On Thursday, March 13th, Belize Electricity Limited wrote to the Public Utility Commission (PUC) for a proposed rate increase of 15% in electricity rate. That, of course, opened a can of worms and Belizeans swarmed the airwaves pleading to the government and the PUC to reject yet another increase. Those outcries were registered to the PUC in all forms, from personal letters from different departments and organizations, to emails and even included a statement by Parliamentarians Mark Espat and Cordel Hyde. In total 190 objections were sent to the PUC.
But, after a comprehensive review, the PUC wrote to the BEL on Friday, March 28th informing them that they rejected the proposals included in the TERP. The PUC says BEL can meet its financial obligations and it can manage its cash flow by reducing spending. The PUC says that the figures show that BEL’s profit has increased 100% in the past four years: up from 15.8 million in 2004, to a projected $30 million in 2007.
The TERP process has no room for review so BEL’s application was rejected and customers can expect their rate to remain unchanged. But BEL is not happy with that decision and they are now preparing their ARP or Annual Review Proceeding, which will be handed in.

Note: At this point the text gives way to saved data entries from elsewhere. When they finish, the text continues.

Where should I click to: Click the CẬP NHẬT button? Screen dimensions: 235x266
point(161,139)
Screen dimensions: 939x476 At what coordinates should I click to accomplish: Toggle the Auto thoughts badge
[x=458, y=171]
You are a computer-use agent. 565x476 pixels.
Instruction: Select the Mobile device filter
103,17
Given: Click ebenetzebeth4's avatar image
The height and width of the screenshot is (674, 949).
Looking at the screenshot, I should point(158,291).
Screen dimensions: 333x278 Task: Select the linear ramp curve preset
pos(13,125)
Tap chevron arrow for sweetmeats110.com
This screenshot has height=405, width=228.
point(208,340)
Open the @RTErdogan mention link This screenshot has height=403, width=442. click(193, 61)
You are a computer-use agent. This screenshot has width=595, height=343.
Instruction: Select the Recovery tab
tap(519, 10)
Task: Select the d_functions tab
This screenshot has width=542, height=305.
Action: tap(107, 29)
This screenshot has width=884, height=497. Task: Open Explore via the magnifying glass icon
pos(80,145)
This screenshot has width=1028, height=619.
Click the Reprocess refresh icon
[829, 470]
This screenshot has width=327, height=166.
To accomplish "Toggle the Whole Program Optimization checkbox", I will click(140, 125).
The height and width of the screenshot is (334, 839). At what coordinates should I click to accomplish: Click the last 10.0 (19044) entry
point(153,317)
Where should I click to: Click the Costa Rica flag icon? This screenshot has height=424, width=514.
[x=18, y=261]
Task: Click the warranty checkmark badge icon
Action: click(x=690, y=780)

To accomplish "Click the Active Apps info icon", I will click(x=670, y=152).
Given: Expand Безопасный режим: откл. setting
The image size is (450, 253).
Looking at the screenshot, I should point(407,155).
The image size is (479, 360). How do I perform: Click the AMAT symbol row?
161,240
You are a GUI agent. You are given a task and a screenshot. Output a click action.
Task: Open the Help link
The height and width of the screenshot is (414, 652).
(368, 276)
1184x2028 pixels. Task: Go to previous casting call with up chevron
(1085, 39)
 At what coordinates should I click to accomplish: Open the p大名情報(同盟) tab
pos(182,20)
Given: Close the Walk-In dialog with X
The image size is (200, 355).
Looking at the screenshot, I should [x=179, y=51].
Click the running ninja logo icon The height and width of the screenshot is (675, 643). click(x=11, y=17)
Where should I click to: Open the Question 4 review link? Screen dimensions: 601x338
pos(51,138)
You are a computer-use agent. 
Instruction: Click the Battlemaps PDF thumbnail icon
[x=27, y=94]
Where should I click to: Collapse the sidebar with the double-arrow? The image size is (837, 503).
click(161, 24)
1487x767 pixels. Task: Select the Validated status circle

And, while the PUC has rejected the 15% rate increase, BEL says they are being threatened by increasing world fuel prices. In a release on Monday, March 31st, BEL warns that, quote: “unless oil prices start to fall, BEL will not be able to meet its financial needs in 2008 and the company’s ability to supply power reliably will be compromised.”
BEL says they are presently borrowing money to meet the cost of power but that can’t continue and if it does the company says it will not be able to meet its financial requirements.
In the release, BEL says that the only way they can sustainable solve the problem of escalating oil prices is to diversify away from oil dependent sources of power. BEL says that they will continue to work closely with the Government of Belize in efforts to achieve this goal.
BEL and the PUC now enter another round of negotiations with the Annual Review Process – or ARP which started as of press time, Wednesday, March 2nd. It is left to see how the second round of negotiations will end up but what we do know is that the current Barrow administration promised during their election campaign that they will reduce the cost of utility including electricity.